2D Box
Object Tracking
License: CC BY-NC-SA 4.0


A large, high-diversity, one-shot database for generic object tracking in the wild

Key Features

  • Large-Scale
    The dataset contains more than 10,000 video segments of real-world moving objects and over 1.5 million manually labeled bounding boxes.
  • Generic Classes
    The dataset is backboned by WordNet and it covers a majority of 560+ classes of real-world moving objects and 80+ classes of motion patterns.
  • One-Shot
    The dataset encourages the development of generic purposed trackers by following the one-shot rule that object classes between train and test sets are zero-overlapped.
  • Unified Training Data
    The fair comparison of deep trackers is ensured with the protocol that all approaches are using the same training data provided by the dataset.
  • Extra Labeling
    The dataset provides extra labels including object visible ratios and motion classes as additional supervision for handling specific challenges.
  • Efficient Evaluation
    The test set embodies 84 object classes and 32 motion classes with only 180 video segments, allowing for efficient evaluation.


Please cite this paper if GOT-10k helps your research. [PDF] [BibTex]]

Data Annotation

Each sequence folder contains 4 annotation files and 1 meta file.

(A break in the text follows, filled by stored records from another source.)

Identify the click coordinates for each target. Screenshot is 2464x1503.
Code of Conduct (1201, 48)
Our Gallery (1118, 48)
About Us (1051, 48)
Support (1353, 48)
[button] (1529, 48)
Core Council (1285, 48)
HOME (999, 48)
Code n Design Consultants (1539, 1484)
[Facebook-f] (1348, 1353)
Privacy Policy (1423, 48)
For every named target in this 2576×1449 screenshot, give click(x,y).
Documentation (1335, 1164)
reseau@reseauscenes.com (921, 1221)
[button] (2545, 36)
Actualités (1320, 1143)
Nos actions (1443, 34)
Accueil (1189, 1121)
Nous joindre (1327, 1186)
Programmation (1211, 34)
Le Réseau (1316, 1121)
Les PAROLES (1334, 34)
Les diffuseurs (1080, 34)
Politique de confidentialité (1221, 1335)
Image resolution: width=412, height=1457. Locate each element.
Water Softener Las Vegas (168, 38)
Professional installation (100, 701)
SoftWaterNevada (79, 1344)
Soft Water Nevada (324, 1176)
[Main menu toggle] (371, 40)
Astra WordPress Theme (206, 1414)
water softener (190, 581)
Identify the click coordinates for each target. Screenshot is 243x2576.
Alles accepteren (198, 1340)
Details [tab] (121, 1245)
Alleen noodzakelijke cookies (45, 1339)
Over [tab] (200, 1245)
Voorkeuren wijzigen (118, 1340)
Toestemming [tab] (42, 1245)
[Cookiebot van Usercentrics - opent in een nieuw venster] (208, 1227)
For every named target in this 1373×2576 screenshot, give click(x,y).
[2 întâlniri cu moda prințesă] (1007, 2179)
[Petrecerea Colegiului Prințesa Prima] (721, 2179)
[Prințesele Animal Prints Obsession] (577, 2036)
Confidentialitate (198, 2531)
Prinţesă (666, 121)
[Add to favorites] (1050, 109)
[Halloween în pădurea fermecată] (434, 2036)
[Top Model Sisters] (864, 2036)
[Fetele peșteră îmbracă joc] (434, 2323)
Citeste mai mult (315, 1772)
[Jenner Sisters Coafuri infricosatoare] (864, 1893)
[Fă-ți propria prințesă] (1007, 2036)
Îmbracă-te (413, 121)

A brief description of these files follows (let N denotes sequence length):

  • groundtruth.txt -- An N×4 matrix with each line representing object location [xmin, ymin, width, height] in one frame.
  • cover.label -- An N×1 array representing object visible ratios, with levels ranging from 0~8.
  • absense.label -- An binary N×1 array indicating whether an object is absent or present in each frame.
  • cut_by_image.label -- An binary N×1 array indicating whether an object is cut by image in each frame.
  • meta_info.ini -- Meta information about the sequence, including object and motion classes, video URL and more.

Values 0~8 in file cover.label correspond to ranges of object visible ratios: 0%, (0%, 15%], (15%~30%], (30%, 45%], (45%, 60%], (60%, 75%], (75%, 90%], (90%, 100%) and 100% respectively.

Data Format

The downloaded and extracted full dataset should follow the file structure:

|-- GOT-10k/
|-- train/
| |-- GOT-10k_Train_000001/
| | ......
| |-- GOT-10k_Train_009335/
| |-- list.txt
|-- val/
| |-- GOT-10k_Val_000001/
| | ......
| |-- GOT-10k_Val_000180/
| |-- list.txt
|-- test/
| |-- GOT-10k_Test_000001/
| | ......
| |-- GOT-10k_Test_000180/
| |-- list.txt



The benchmark offers light-weighted and compile-free toolkits written in pure Python and MATLAB. You will find tutorials and examples in the corresponding repositories.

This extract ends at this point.